◆ Task brief: From top to bottom, return the records that follow exactly.

Collected data entries
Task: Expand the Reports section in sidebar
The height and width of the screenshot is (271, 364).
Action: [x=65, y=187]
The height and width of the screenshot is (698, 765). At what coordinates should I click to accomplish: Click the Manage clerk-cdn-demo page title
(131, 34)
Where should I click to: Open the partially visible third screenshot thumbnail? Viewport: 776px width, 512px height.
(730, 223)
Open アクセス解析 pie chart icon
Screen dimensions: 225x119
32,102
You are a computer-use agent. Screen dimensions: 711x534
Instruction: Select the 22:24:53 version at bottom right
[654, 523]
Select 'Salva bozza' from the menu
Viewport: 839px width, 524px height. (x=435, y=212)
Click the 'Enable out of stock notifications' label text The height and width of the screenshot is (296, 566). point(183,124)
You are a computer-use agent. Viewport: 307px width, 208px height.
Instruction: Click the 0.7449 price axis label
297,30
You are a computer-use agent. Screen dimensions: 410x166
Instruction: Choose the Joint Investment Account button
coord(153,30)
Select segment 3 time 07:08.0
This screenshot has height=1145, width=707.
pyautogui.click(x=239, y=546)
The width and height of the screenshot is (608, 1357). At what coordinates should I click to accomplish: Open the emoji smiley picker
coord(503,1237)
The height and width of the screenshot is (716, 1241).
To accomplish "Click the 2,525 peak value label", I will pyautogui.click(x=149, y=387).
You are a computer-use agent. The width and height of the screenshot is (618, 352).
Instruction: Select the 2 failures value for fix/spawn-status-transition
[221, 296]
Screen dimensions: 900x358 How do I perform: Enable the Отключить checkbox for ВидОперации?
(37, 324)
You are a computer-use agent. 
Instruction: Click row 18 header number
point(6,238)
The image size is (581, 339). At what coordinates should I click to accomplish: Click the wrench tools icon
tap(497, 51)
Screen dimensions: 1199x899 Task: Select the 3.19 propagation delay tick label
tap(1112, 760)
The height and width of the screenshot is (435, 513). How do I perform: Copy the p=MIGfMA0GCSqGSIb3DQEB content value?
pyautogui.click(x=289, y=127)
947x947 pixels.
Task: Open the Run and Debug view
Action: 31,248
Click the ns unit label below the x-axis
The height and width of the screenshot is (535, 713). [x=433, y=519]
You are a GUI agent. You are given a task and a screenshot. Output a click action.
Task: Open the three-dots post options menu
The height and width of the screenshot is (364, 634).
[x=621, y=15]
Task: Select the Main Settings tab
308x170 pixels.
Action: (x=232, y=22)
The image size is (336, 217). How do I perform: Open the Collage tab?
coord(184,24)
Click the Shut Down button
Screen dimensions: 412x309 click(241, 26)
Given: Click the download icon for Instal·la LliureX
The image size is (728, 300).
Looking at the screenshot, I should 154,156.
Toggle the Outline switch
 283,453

◆ Response area:
Task: Expand the Reports section in sidebar
The height and width of the screenshot is (271, 364).
Action: [x=65, y=187]
The height and width of the screenshot is (698, 765). At what coordinates should I click to accomplish: Click the Manage clerk-cdn-demo page title
(131, 34)
Where should I click to: Open the partially visible third screenshot thumbnail? Viewport: 776px width, 512px height.
(730, 223)
Open アクセス解析 pie chart icon
Screen dimensions: 225x119
32,102
You are a computer-use agent. Screen dimensions: 711x534
Instruction: Select the 22:24:53 version at bottom right
[654, 523]
Select 'Salva bozza' from the menu
Viewport: 839px width, 524px height. (x=435, y=212)
Click the 'Enable out of stock notifications' label text The height and width of the screenshot is (296, 566). point(183,124)
You are a computer-use agent. Viewport: 307px width, 208px height.
Instruction: Click the 0.7449 price axis label
297,30
You are a computer-use agent. Screen dimensions: 410x166
Instruction: Choose the Joint Investment Account button
coord(153,30)
Select segment 3 time 07:08.0
This screenshot has height=1145, width=707.
pyautogui.click(x=239, y=546)
The width and height of the screenshot is (608, 1357). At what coordinates should I click to accomplish: Open the emoji smiley picker
coord(503,1237)
The height and width of the screenshot is (716, 1241).
To accomplish "Click the 2,525 peak value label", I will pyautogui.click(x=149, y=387).
You are a computer-use agent. The width and height of the screenshot is (618, 352).
Instruction: Select the 2 failures value for fix/spawn-status-transition
[221, 296]
Screen dimensions: 900x358 How do I perform: Enable the Отключить checkbox for ВидОперации?
(37, 324)
You are a computer-use agent. 
Instruction: Click row 18 header number
point(6,238)
The image size is (581, 339). At what coordinates should I click to accomplish: Click the wrench tools icon
tap(497, 51)
Screen dimensions: 1199x899 Task: Select the 3.19 propagation delay tick label
tap(1112, 760)
The height and width of the screenshot is (435, 513). How do I perform: Copy the p=MIGfMA0GCSqGSIb3DQEB content value?
pyautogui.click(x=289, y=127)
947x947 pixels.
Task: Open the Run and Debug view
Action: 31,248
Click the ns unit label below the x-axis
The height and width of the screenshot is (535, 713). [x=433, y=519]
You are a GUI agent. You are given a task and a screenshot. Output a click action.
Task: Open the three-dots post options menu
The height and width of the screenshot is (364, 634).
[x=621, y=15]
Task: Select the Main Settings tab
308x170 pixels.
Action: (x=232, y=22)
The image size is (336, 217). How do I perform: Open the Collage tab?
coord(184,24)
Click the Shut Down button
Screen dimensions: 412x309 click(241, 26)
Given: Click the download icon for Instal·la LliureX
The image size is (728, 300).
Looking at the screenshot, I should 154,156.
Toggle the Outline switch
 283,453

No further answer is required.